Il tutto va avanti nell’illusione
che per “migliorare” il sistema sia sufficiente affinare progressivamente solo
le tecniche del “come”, finché ad un certo momento l’intera struttura entra in
crisi definitiva e l’unico modo per uscirne è convincersi che non basta più
agire sugli strumenti ma occorre decidere un nuovo sistema di valori. In altre
parole la crisi può essere un segno dei tempi.
Sul piano ambientale in molti
casi la “green economy” non è stato altro che un modo far andare avanti il
sistema vendendo sul mercato “nuovi” prodotti e dando modo alla finanza di
poter speculare in borsa su una “innovativa” merce di scambio che sono i
“carbon credit”; troppo spesso purtroppo tutto era, ed è, solo un modo “come”
far girare più soldi. In altri casi la risposta alla crisi è stata più radicale
con l’affascinante proposta di un nuovo sistema di valori “ecologici” che fa
riferimento alla natura “vista” quasi come una nuova divinità pagana disturbata
dalla presenza umana.
La proposta cristiana per
affrontare la crisi ambientale è resa visibile nel mese di settembre, ormai da
anni, dedicato alle iniziative sviluppate in occasione della “Giornata per la
Salvaguardia del Creato”. In tale occasione sarebbe opportuno ricordare che
l’Uomo non è il problema del pianeta ma la più preziosa ed inesauribile
risorsa. Risorsa che è in grado con le proprie e non limitate capacità
intellettive, di cambiare gli scenari futuri passando dal consumo all’uso delle
risorse naturali, riducendo lo spreco ed aumentando l’efficienza dei processi
tramite le nuove tecnologie, modificando in modo avveduto e razionalmente i
nostri comportamenti individuali e sociali. Il proporre la “giusta misura” nel
“coltivare e custodire il Creato”, che prenda sempre l’uomo in se stesso come
valore di riferimento, è quanto in ogni epoca il Cristianesimo propone con una
lettura del mondo alla luce della rivelazione, lettura che porta con se un
messaggio sempre nuovo di speranza e salvezza per l’Uomo, per gli ultimi del
mondo ed anche per il nostro pianeta.

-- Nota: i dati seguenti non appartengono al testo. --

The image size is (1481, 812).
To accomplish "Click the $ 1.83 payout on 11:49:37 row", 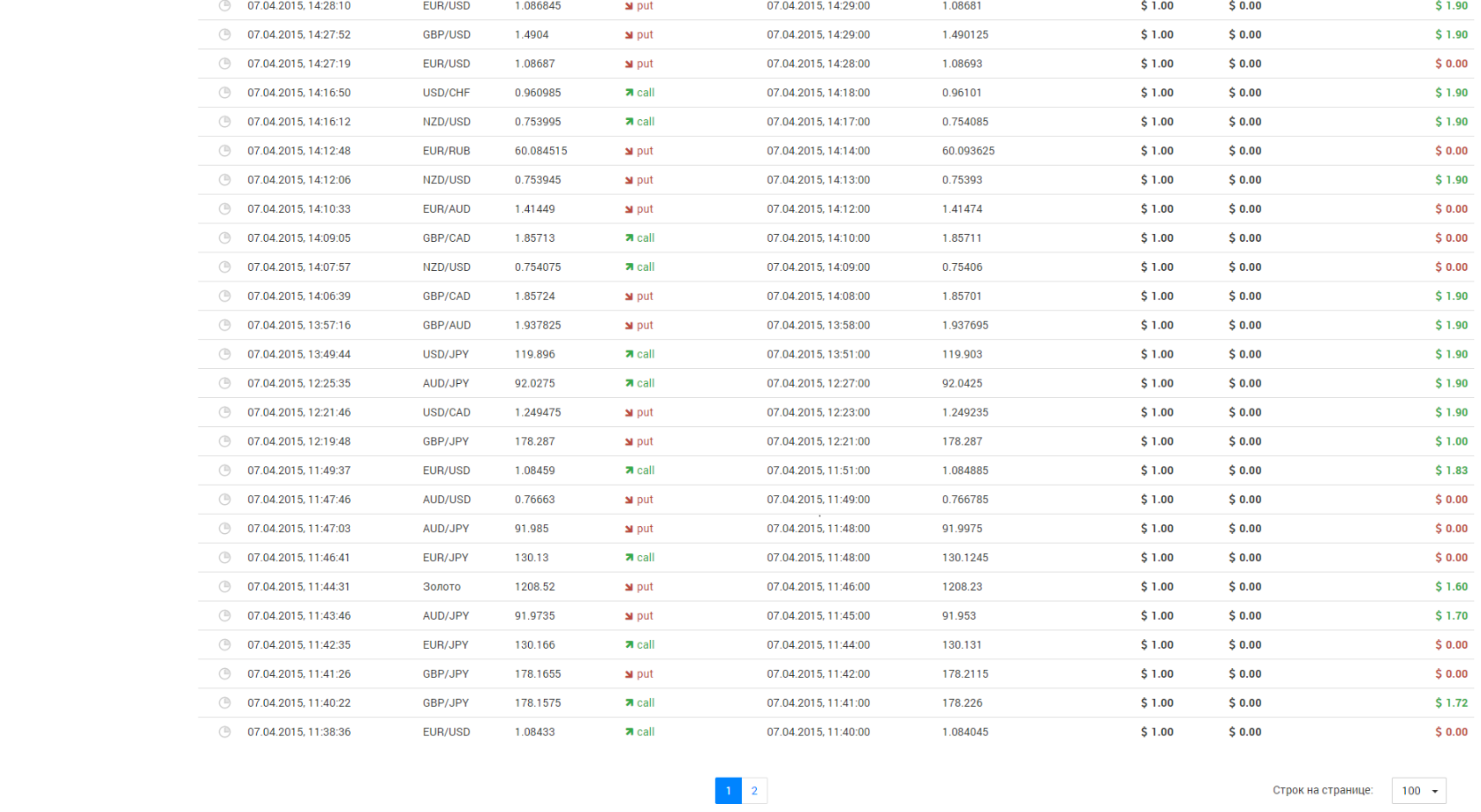I will point(1451,470).
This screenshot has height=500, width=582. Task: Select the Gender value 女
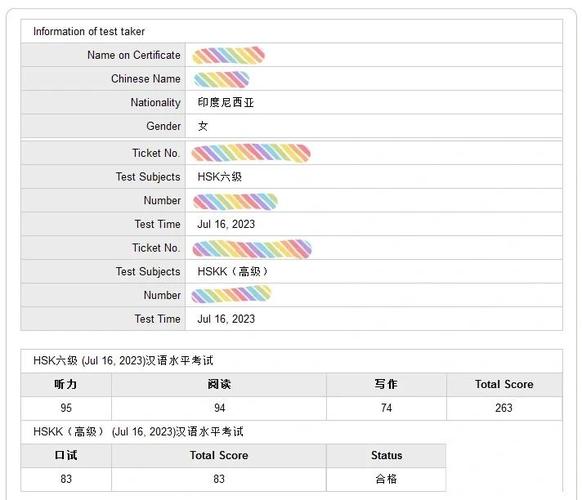point(203,126)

Una visione sicuramente non dominante, ma
di ciò i cristiani non si devono preoccupare più del dovuto perché sono da
sempre destinati ad essere minoranza che non deve sparire nell’omologazione,
fermento, seme destinato a morire per dar nuova vita.
In questo modo sarà più difficile
illudersi che il futuro sia l’eco-scienza come cerca di persuadere il titolo su “La Repubblica”.
Occorre invece seguire con fede e speranza il motto del viaggio in Germania di
Papa Benedetto XVI: “Dove c'è Dio, là c'è futuro". Infatti, “priva di
futuro sarà la terra solo quando si spegneranno le forze del cuore umano e
della ragione illuminata dal cuore – quando il volto di Dio non splenderà più
sopra la Terra. Dove c’è Dio, là c’è futuro”.